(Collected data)

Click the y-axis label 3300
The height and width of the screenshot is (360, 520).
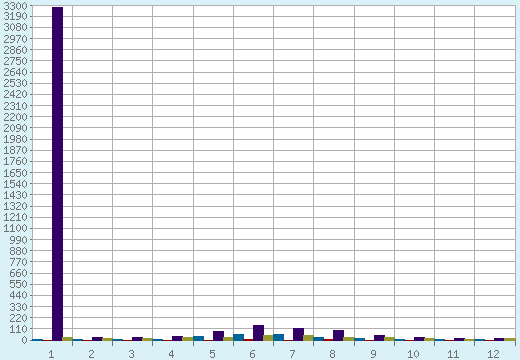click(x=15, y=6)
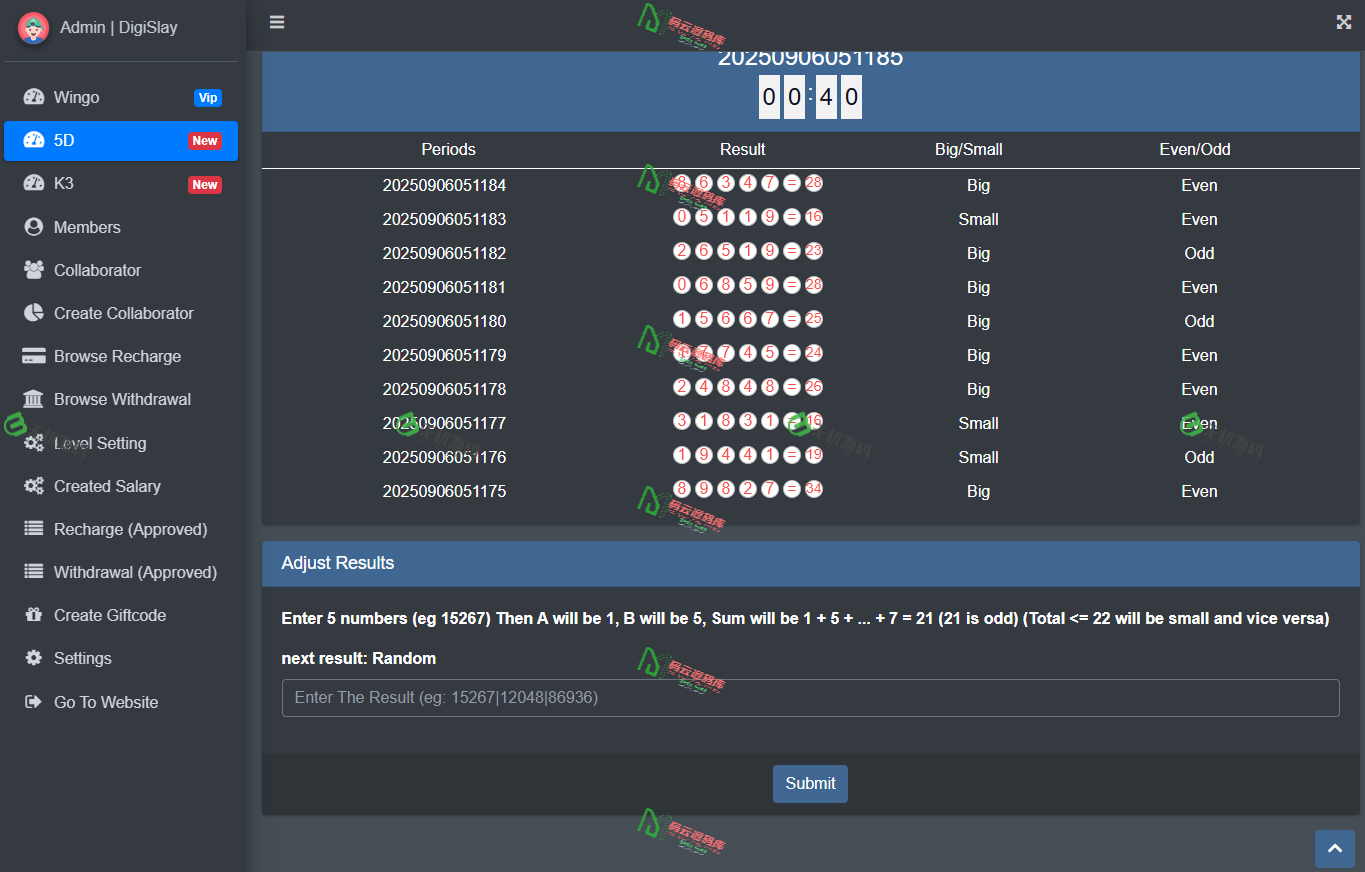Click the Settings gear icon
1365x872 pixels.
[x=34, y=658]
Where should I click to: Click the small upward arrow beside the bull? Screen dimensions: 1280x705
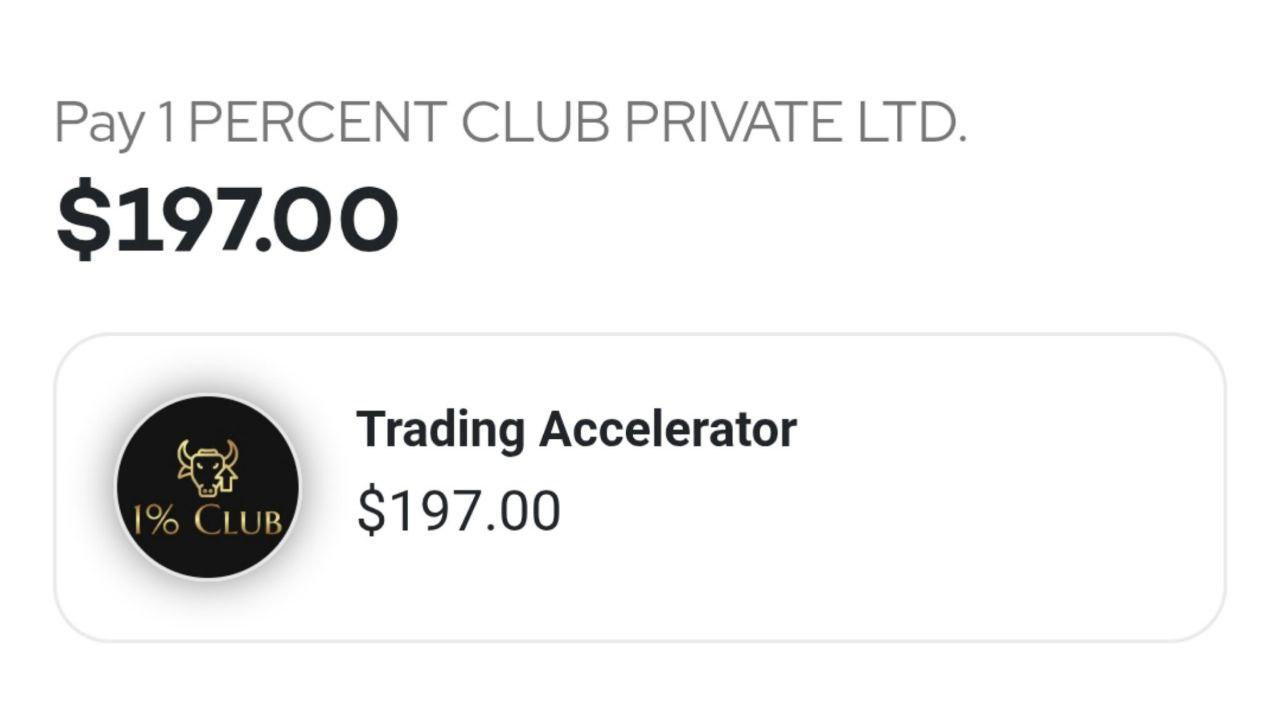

◆ **Task requirements**
Your output must match the records word for word, apart from the images, which are left out.

◆ **Exercise solution**
Click the y-axis label 3300
The height and width of the screenshot is (360, 520).
click(x=15, y=6)
Click the Settings gear icon
1365x872 pixels.
[x=34, y=658]
Where should I click to: Click the small upward arrow beside the bull? Screen dimensions: 1280x705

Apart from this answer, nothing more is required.